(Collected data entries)

------------------------------------------------

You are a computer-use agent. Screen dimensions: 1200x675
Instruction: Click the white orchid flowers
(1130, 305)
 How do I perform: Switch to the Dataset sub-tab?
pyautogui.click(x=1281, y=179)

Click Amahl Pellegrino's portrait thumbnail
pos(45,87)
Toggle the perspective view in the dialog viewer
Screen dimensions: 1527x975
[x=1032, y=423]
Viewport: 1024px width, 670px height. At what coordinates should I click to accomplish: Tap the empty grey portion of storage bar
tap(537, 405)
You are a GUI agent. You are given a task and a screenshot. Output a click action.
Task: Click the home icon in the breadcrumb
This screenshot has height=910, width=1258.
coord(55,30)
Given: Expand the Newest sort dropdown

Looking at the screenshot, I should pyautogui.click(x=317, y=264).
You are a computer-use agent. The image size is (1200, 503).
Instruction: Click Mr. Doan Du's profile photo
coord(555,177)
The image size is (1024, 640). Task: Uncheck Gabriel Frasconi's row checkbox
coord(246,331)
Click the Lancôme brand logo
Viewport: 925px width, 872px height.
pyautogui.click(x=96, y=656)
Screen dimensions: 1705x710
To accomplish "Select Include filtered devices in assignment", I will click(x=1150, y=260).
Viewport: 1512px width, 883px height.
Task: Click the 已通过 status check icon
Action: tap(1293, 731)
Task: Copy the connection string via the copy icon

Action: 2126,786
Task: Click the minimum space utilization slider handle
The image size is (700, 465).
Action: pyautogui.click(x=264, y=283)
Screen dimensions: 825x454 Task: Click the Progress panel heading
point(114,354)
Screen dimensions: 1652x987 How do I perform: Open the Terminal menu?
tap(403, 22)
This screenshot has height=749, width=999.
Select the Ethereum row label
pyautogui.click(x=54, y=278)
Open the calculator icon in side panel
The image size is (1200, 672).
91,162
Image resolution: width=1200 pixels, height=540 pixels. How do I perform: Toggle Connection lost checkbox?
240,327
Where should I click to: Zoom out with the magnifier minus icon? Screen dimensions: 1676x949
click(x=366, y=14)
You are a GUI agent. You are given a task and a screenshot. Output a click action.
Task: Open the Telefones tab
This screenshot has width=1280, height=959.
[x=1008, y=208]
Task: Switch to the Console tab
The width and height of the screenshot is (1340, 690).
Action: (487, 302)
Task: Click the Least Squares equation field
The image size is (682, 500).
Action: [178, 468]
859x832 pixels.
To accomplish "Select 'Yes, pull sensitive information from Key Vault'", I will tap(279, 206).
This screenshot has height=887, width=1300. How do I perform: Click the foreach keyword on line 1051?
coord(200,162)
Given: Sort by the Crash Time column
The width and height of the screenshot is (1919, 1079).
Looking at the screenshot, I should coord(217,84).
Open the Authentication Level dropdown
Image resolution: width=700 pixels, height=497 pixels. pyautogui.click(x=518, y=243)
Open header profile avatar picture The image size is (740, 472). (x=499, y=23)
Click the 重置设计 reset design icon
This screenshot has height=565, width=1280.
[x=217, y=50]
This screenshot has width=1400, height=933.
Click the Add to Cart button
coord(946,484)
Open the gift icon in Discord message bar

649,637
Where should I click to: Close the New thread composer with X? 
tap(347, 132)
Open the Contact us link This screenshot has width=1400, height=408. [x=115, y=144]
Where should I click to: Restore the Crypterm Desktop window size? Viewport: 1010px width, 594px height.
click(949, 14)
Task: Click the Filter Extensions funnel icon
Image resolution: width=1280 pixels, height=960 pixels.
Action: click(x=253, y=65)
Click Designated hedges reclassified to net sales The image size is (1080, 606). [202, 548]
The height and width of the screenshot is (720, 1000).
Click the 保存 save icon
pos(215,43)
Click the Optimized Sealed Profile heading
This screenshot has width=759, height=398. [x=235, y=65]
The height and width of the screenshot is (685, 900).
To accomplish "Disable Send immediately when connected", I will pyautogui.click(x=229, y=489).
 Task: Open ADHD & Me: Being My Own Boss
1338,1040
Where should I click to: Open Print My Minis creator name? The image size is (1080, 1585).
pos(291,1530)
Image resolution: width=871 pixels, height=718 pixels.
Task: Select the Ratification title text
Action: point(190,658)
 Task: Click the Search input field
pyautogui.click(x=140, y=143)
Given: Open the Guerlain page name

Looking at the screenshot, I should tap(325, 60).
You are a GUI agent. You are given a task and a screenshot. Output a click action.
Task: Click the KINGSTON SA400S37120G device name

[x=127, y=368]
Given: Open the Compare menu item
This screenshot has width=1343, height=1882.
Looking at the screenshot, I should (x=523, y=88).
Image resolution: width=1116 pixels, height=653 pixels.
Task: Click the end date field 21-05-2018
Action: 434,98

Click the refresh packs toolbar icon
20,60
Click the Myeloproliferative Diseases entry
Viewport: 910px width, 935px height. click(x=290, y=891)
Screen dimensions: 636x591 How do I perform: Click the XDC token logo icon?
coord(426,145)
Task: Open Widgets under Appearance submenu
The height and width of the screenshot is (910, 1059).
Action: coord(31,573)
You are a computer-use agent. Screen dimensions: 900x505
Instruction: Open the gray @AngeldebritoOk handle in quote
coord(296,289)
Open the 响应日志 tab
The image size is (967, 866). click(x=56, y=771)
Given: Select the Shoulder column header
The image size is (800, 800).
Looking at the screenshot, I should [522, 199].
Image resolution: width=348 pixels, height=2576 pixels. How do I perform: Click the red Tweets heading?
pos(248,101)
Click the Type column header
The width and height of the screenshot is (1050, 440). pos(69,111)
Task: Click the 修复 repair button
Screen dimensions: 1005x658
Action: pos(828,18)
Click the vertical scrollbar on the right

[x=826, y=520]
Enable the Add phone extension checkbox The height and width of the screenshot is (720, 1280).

------------------------------------------------

● **WORK REQUIRED**
Among the entries above, which lines include "computer"? List them all.

● **FINISHED TASK**
You are a computer-use agent. Screen dimensions: 1200x675
You are a computer-use agent. The image size is (1200, 503).
You are a computer-use agent. Screen dimensions: 900x505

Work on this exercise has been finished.